The dreams can be obviously linked to the Corona situation. Others might not, but when digging deeper and interpreting them, links between the pandemic and what is going on in our dreams can be found. Since the pandemic started, many people feel like they have been thrown into an alternative reality. As humans tend to process what they experience in real life in their dreams, it only makes sense that all this uncertainty and anxiety affects their sleep.

There were similar reports in the U.S. following 9/11 in 2001. However, the current surge in vivid dreams is the first to occur globally and in the era of social media, which makes it accessible for immediate study. But what exactly do people dream and why is it happening?

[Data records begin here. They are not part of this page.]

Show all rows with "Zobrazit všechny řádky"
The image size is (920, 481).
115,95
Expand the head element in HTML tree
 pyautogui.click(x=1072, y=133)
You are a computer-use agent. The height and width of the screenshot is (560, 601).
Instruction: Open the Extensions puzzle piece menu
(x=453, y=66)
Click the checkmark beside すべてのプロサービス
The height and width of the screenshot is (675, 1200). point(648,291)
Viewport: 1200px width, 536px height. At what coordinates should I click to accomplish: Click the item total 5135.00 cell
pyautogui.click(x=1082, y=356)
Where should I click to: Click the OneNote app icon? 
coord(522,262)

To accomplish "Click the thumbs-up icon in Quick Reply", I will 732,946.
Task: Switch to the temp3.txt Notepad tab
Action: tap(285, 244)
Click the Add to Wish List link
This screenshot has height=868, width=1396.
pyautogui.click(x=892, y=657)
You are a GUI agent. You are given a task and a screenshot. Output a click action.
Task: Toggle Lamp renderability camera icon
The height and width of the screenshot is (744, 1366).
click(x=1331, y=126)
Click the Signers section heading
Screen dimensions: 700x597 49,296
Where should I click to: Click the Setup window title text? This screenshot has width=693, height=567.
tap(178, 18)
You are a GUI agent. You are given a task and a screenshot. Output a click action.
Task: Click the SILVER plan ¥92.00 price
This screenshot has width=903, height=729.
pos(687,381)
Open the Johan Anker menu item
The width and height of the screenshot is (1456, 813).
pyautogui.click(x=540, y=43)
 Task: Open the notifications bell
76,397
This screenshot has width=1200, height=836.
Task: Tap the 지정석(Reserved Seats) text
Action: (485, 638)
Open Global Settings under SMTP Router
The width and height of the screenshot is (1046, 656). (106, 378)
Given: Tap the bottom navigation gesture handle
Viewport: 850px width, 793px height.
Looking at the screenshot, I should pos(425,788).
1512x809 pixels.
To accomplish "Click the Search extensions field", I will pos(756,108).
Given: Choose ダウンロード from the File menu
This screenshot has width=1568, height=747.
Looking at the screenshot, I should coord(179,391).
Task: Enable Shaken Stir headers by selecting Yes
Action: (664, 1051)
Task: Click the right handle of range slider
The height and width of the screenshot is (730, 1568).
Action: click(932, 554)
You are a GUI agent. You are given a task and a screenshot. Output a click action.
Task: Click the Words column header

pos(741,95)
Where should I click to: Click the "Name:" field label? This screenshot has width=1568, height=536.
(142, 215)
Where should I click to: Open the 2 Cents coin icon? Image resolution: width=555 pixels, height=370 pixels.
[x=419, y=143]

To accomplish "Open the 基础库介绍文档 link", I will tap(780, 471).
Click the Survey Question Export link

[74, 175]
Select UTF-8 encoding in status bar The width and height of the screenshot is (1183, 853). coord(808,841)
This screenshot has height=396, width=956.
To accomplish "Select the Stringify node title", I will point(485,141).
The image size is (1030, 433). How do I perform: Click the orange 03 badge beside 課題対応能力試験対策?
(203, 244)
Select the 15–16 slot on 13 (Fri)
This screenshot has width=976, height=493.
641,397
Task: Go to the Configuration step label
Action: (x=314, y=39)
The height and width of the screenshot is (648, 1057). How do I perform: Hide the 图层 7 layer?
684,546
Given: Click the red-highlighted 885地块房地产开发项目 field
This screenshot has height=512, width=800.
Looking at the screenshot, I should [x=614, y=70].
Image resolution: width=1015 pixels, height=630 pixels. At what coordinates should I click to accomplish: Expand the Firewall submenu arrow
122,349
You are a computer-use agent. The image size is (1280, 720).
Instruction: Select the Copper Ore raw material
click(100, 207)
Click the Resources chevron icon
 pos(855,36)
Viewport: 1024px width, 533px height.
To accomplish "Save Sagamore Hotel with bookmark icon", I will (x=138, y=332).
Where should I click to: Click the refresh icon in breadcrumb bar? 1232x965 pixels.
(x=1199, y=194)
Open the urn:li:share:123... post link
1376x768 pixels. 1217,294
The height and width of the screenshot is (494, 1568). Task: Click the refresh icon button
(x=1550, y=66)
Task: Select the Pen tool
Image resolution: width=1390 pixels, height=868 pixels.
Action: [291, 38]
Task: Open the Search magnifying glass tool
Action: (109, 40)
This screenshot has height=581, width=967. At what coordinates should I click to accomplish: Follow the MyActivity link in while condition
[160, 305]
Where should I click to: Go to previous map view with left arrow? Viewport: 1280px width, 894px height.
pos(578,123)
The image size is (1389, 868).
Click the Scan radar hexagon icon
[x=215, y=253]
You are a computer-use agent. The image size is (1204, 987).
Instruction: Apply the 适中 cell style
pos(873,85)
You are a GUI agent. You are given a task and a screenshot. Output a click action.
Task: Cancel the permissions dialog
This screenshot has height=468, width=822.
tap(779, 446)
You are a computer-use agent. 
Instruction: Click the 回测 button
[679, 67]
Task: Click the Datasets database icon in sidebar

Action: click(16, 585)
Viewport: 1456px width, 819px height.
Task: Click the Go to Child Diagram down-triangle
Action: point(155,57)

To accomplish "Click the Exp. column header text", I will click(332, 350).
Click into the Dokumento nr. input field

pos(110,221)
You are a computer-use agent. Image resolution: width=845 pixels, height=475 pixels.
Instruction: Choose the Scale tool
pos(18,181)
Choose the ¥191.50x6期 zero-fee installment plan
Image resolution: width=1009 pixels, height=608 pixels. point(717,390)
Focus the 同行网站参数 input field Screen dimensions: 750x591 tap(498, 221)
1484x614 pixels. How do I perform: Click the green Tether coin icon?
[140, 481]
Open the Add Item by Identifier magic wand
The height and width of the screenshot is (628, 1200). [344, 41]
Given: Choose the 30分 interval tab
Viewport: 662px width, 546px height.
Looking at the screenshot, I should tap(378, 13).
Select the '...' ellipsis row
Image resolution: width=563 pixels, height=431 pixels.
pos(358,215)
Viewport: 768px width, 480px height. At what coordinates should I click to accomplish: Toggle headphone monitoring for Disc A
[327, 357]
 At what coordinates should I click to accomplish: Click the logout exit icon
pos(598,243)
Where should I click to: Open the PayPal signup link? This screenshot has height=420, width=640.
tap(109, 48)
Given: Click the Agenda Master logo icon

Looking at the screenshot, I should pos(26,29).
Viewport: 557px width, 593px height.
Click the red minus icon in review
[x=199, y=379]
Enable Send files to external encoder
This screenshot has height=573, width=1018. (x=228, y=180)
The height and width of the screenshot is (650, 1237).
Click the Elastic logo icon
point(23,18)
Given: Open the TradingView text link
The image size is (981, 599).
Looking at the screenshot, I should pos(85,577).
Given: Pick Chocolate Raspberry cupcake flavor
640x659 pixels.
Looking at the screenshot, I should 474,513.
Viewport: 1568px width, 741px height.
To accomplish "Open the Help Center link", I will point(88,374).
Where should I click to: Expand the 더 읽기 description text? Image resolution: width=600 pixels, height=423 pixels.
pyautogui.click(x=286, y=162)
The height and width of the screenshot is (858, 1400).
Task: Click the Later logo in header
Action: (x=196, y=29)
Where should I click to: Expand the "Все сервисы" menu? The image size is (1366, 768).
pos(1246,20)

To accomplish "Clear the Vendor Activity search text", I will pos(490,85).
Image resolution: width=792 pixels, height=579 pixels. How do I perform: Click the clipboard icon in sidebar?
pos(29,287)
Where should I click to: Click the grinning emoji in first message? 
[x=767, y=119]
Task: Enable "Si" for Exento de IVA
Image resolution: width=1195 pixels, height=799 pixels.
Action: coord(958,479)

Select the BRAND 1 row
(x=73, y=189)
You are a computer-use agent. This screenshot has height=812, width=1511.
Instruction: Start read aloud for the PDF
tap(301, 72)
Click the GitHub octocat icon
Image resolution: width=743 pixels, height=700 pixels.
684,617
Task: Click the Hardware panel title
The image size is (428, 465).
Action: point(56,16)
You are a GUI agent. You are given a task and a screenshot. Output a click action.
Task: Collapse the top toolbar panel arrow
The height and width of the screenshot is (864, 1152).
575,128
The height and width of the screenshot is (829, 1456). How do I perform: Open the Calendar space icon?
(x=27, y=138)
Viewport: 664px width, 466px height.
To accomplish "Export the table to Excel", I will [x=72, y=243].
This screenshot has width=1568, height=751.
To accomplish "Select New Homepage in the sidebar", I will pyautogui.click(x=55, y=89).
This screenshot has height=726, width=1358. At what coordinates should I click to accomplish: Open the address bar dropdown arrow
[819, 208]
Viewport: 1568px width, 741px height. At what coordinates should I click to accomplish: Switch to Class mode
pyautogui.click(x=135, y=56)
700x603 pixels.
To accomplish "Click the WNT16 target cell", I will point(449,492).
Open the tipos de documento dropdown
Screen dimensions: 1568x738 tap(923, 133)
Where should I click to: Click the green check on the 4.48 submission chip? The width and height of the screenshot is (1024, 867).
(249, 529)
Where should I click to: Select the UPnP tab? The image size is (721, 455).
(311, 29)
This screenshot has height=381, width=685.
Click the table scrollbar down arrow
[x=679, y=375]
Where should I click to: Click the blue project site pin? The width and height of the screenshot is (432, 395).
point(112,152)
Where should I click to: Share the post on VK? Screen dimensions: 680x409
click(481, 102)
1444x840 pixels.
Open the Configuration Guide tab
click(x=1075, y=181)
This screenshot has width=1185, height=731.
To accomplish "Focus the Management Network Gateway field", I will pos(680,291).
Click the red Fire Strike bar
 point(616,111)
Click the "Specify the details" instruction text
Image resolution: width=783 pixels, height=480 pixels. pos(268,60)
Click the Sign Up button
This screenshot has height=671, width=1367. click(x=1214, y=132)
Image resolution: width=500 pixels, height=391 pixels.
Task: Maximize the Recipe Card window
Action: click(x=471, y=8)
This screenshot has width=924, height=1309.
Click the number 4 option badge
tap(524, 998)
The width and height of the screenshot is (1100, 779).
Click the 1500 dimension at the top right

The main topics of the dreams were lost passports, closed borders, and crowded places, but also shaking hands and hugging. Death played a big role as well. More than 4,000 Finnish people described their dreams for the study, which has been published in the magazine Frontiers in Psychology. Therefore, a third of them had dreams which were directly and obviously linked to the pandemic. 

Furthermore, one third woke up more often during the night. On the other hand, more than half of the participants said they slept longer, because they worked from home. Less surprisingly, especially those whose stress level had increased during the pandemic stated that they were suffering from nightmares. 

In another study from the US, 30% of 3,000 Americans indicated that they could remember their dreams better since Corona; 15% had bad dreams; and 8% slept even better than before the pandemic. The more affected someone was by the pandemic, the worse were the dreams. 

In this study, around 250 participants said they had dreams clearly linked to Covid, most commonly about the regulations and being afraid of the disease itself. “We were able to go to a social event, but I was worried the whole time that we should do social distancing”, described one participant. Another one said: “I wake up and remember that someone I love dies of the coronavirus and feel guilty that it didn’t hit me.” 

According to Psychology Today dreams are a way for the human brain to process stress and emotionally charged memories. Therefore, dreams help to work through emotionally difficult and stressful experiences, to reduce psychological load and cause less disruption to the brain’s daily functioning. 

In a pandemic, most people are dealing with unusual levels of stress and the brain uses dreams to process this. So the next time you wake up from a nightmare, instead of being afraid and angry that your sleep has been interrupted, it can help to think of it as the brain doing some essential, important work to ease the intensity and emotional charge of everyday life.